We are making a hexapod robot. There are 6 legs with 3 servos on each leg. This requires 18 pwm outputs. Unfortunately, an RC only has 16. Our solution to this is to send a string of PWM values through a serial cable to another RC and have that slave RC output PWM values.
We have connect the two RCs with a serial cable and we have a null modem between them. We have tested with and without the null modem.
The baud rates are both set to 115200.
In our master RC, we call Write_To_Serial_Port_One() and in our slave RC we call Serial_Port_One_Byte_Count() and Read_Serial_Port_One().
We cannot retrieve the data sent by the master to the slave.
Our program has been simplified to the master continuously sending out ‘@’ on each iteration of Default_Routine() and our slave turns on a light on the OI if it receives that character.
The master is definitely writing the ‘@’ because I can see it show up on the terminal on my computer. Therefore, the problem must be that the slave isn’t reading it.
Any ideas?
Thanks in advance.
For receiving on the serial port to work you need to have ENABLE_SERIAL_PORT_ONE_RX defined and to call Init_Serial_Port_One() in the initialization, but I’m assuming from the content of your post that you’ve got that covered.
Are you confident in the integrity of your null modem cable? If you’re receiving input on the computer terminal, that’s fine, but that’s presumably with a different plain serial cable. Try hooking up the slave to the computer and sending the ‘@’ from the terminal.
Also, if I were trying to debug this problem I would put some temp code to flash the lights directly in the serial port rx interrupt handler in user_routines_fast.c, just to verify that the serial port is receiving independently of what’s being sent.
Lastly, when you say “null modem cable”, you do mean a male-male serial cable that has the TX and RX pins swapped along the length and not just a normal serial cable with a gender-bender, right? Just checking.
Along with Pat’s suggestions, you could also try lighting your indicator when Serial_Port_One_Byte_Count() > 0. (do this before you call the read fxn)
I’m 99% sure you have ENABLE_SERIAL_PORT_ONE_RX defined, otherwise you could not call Read_Serial_Port_One() without the compiler throwing errors.

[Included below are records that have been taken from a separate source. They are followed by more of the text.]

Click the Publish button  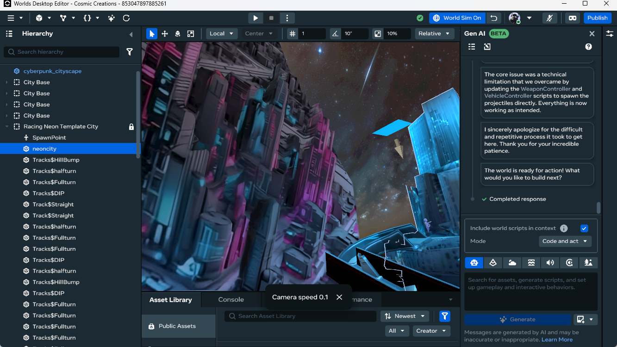(x=597, y=18)
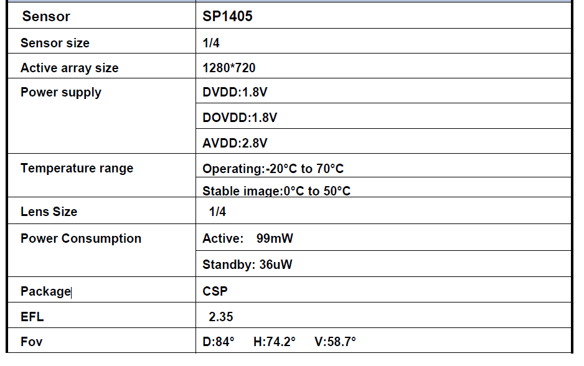584x366 pixels.
Task: Click the 'Sensor' header cell
Action: click(46, 17)
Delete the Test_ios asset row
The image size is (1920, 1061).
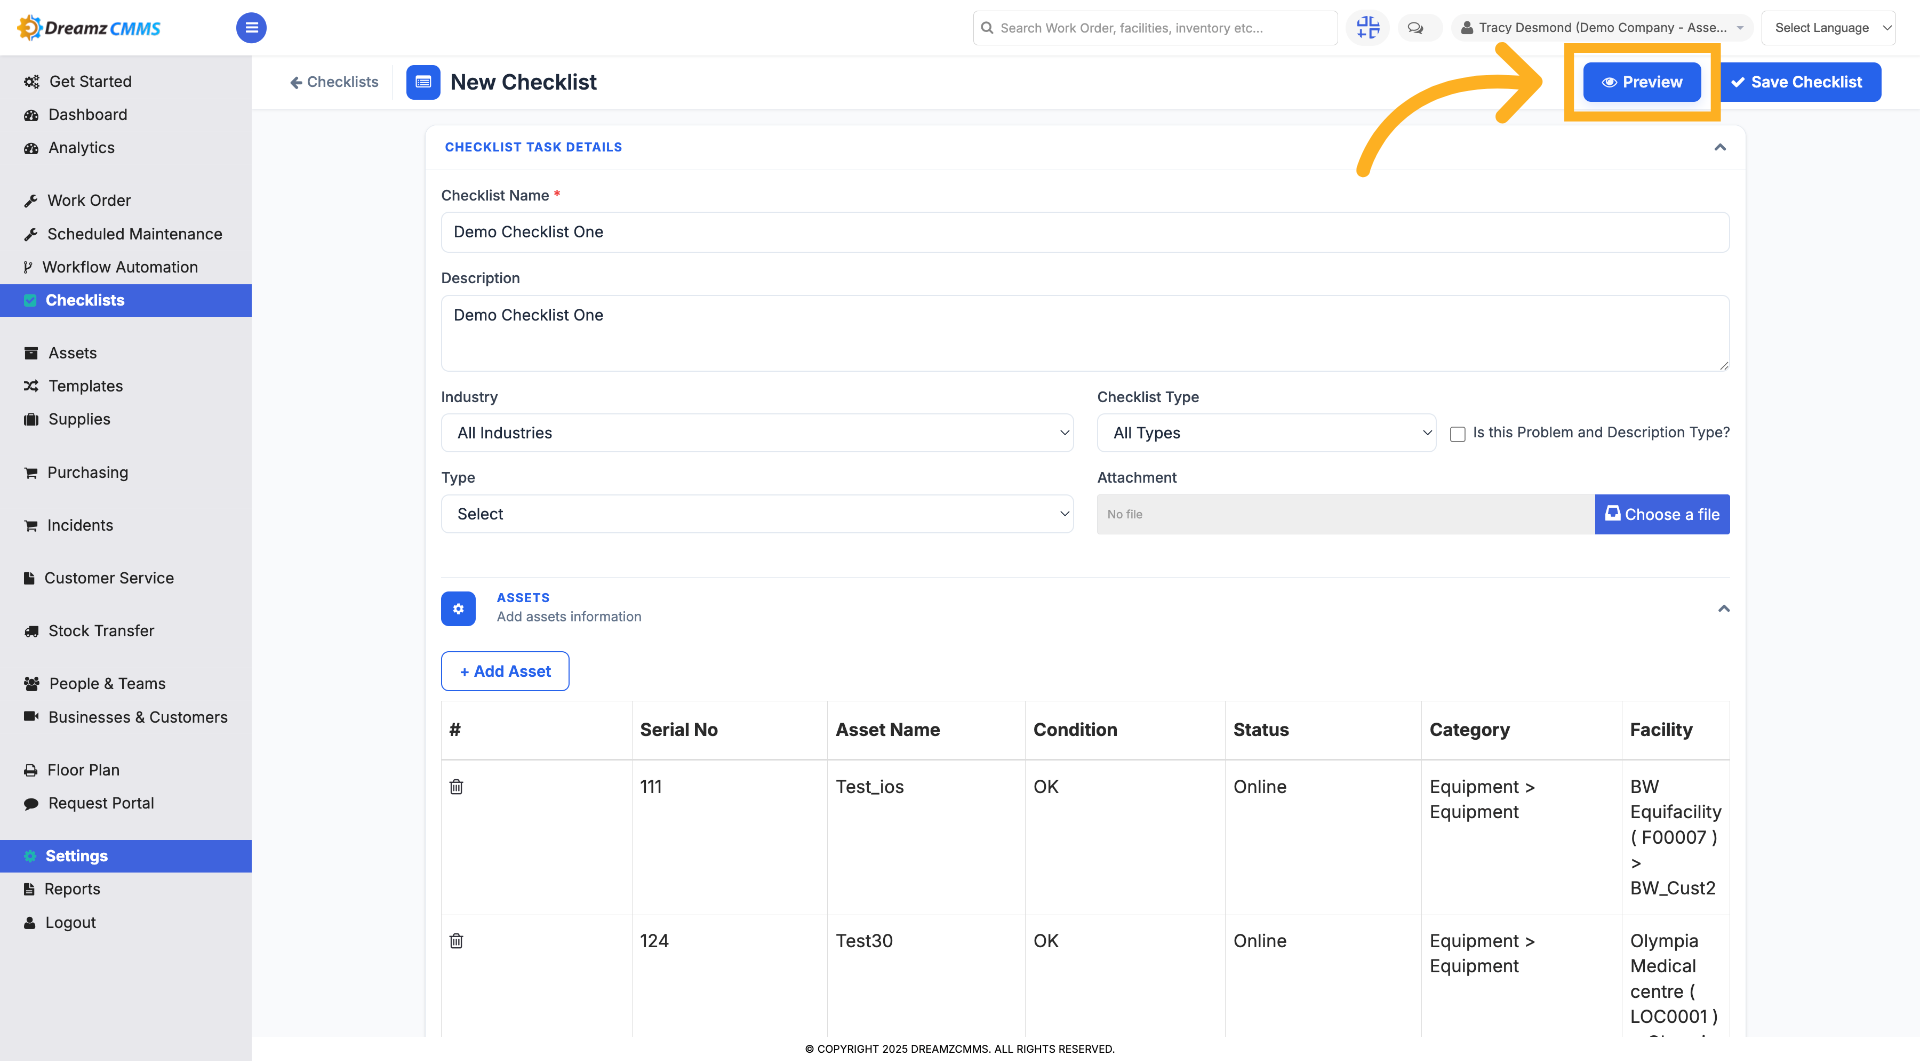tap(456, 787)
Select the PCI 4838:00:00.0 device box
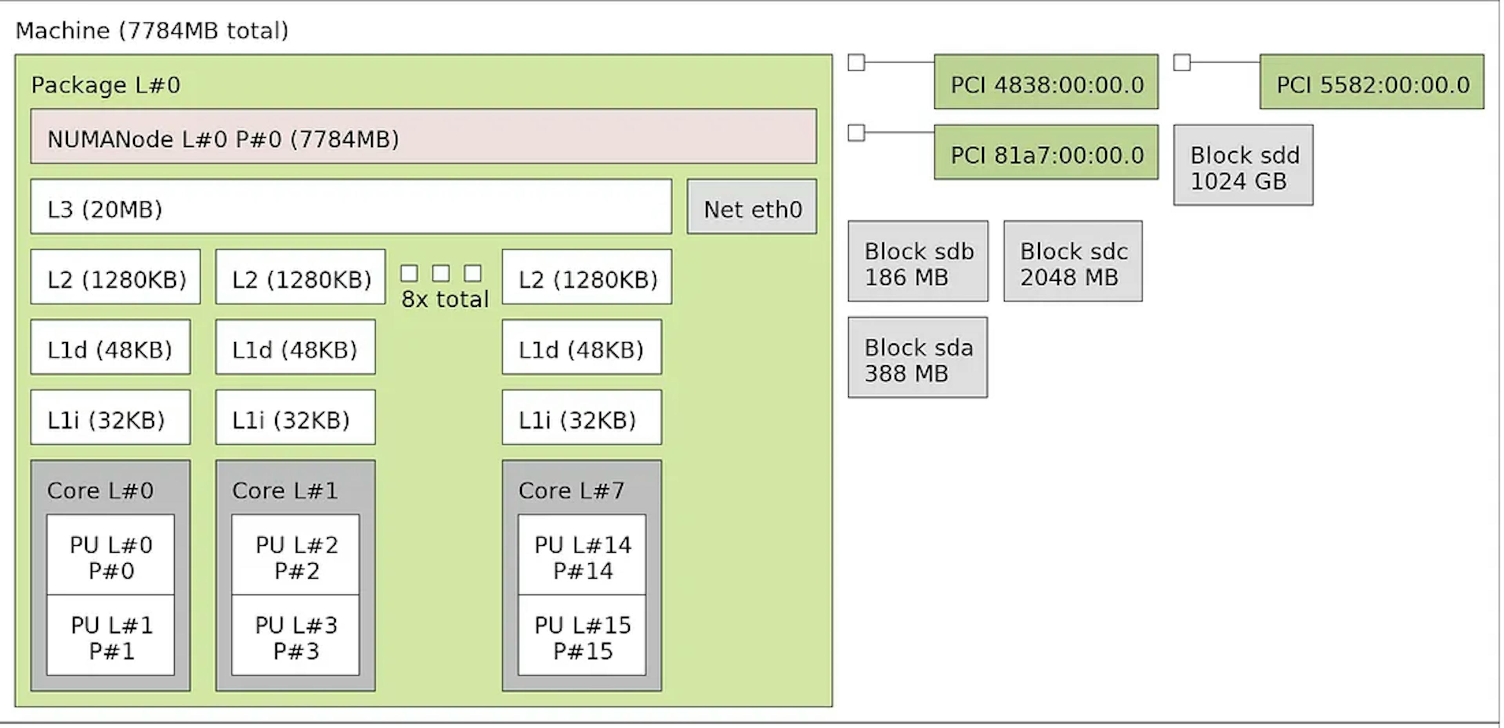1504x728 pixels. pyautogui.click(x=1046, y=82)
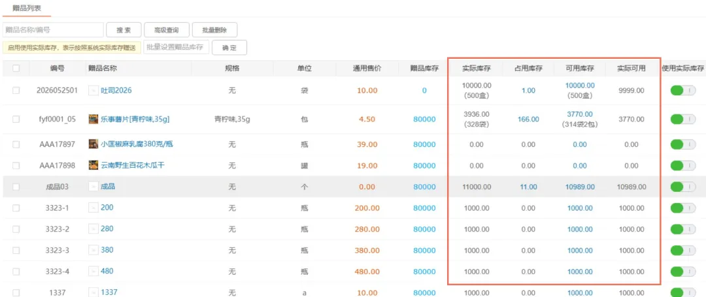Turn off 使用实际库存 switch for 成品03
The width and height of the screenshot is (706, 297).
tap(683, 187)
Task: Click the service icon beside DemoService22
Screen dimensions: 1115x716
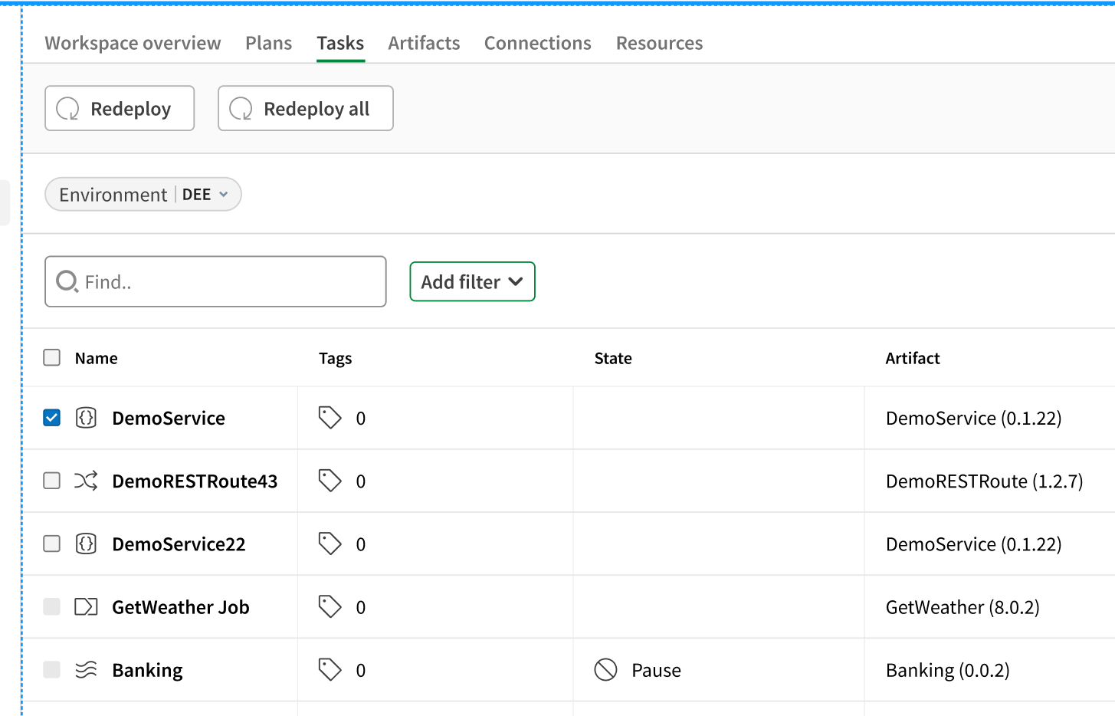Action: pos(86,544)
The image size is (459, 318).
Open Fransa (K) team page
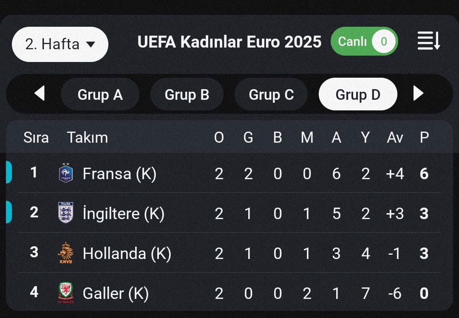(119, 174)
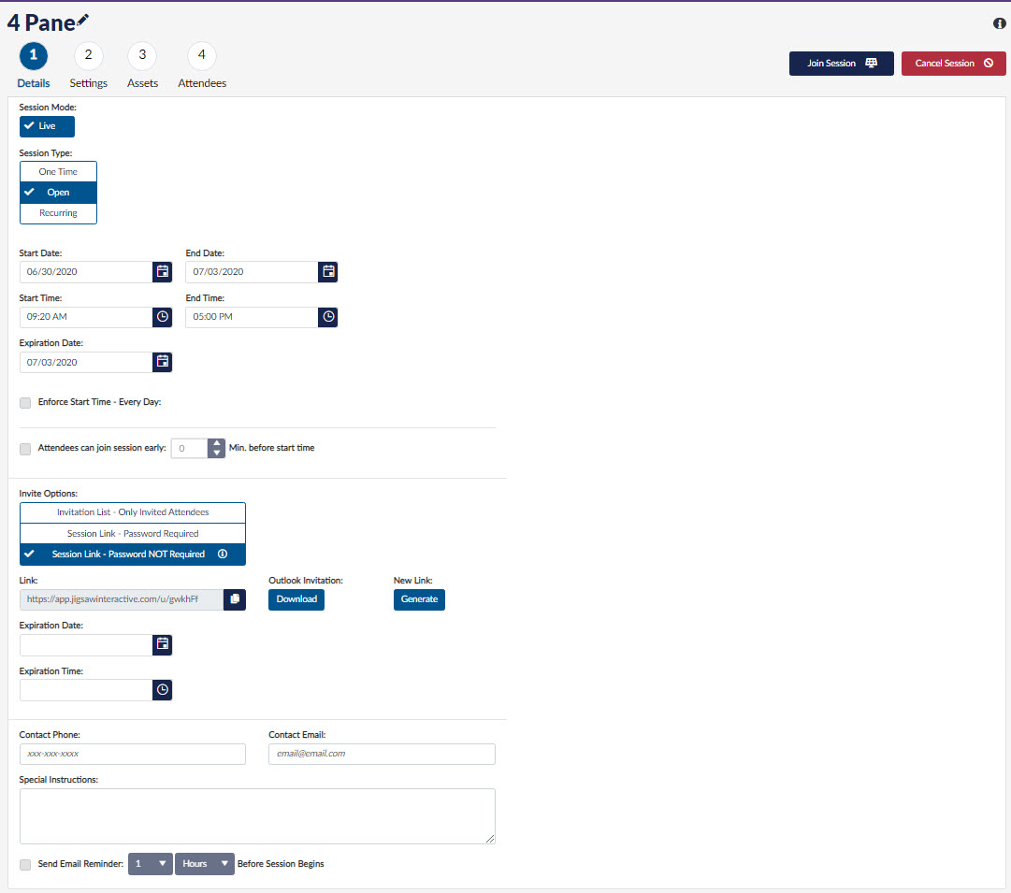Image resolution: width=1011 pixels, height=893 pixels.
Task: Open the Start Time clock picker
Action: pyautogui.click(x=163, y=317)
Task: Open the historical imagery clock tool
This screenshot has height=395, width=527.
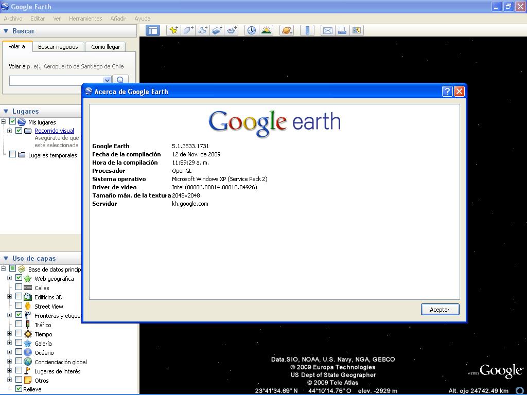Action: (x=251, y=30)
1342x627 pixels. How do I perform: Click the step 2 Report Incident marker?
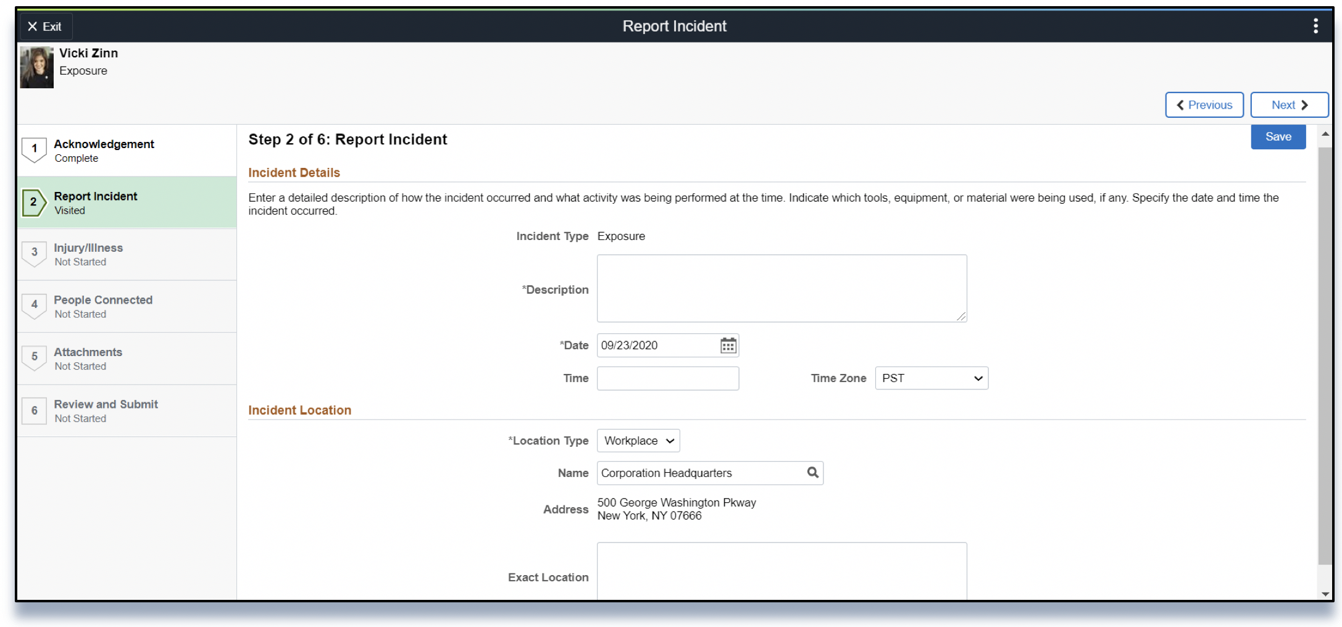coord(34,202)
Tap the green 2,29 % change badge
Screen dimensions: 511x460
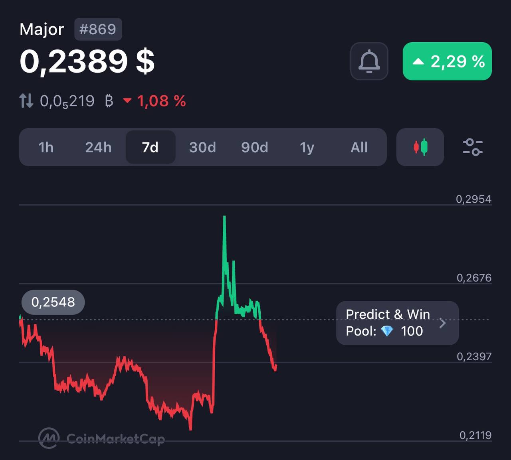[447, 61]
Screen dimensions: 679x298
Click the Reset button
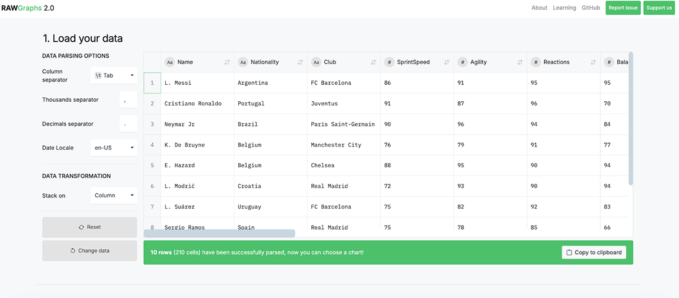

We got it working, thanks.
We weren’t including serial.h… which is odd because MPLab still let us compile. Thanks for the help guys
check out some pictures near the bottom of the page http://www.teamechoes.com/index.php?page=9
You guys might also check into the Parallax Servo Controller: http://www.parallax.com/Store/Microcontrollers/BASICStampModules/tabid/134/txtSearch/28023/List/1/ProductID/376/Default.aspx?SortField=ProductName%2CProductName
It might be a cheaper and lighter way to control additional servos from one RC using the serial port. Looks like an easy way to add 16 more servo outputs and you can connect two of them together to get 32 servo outputs.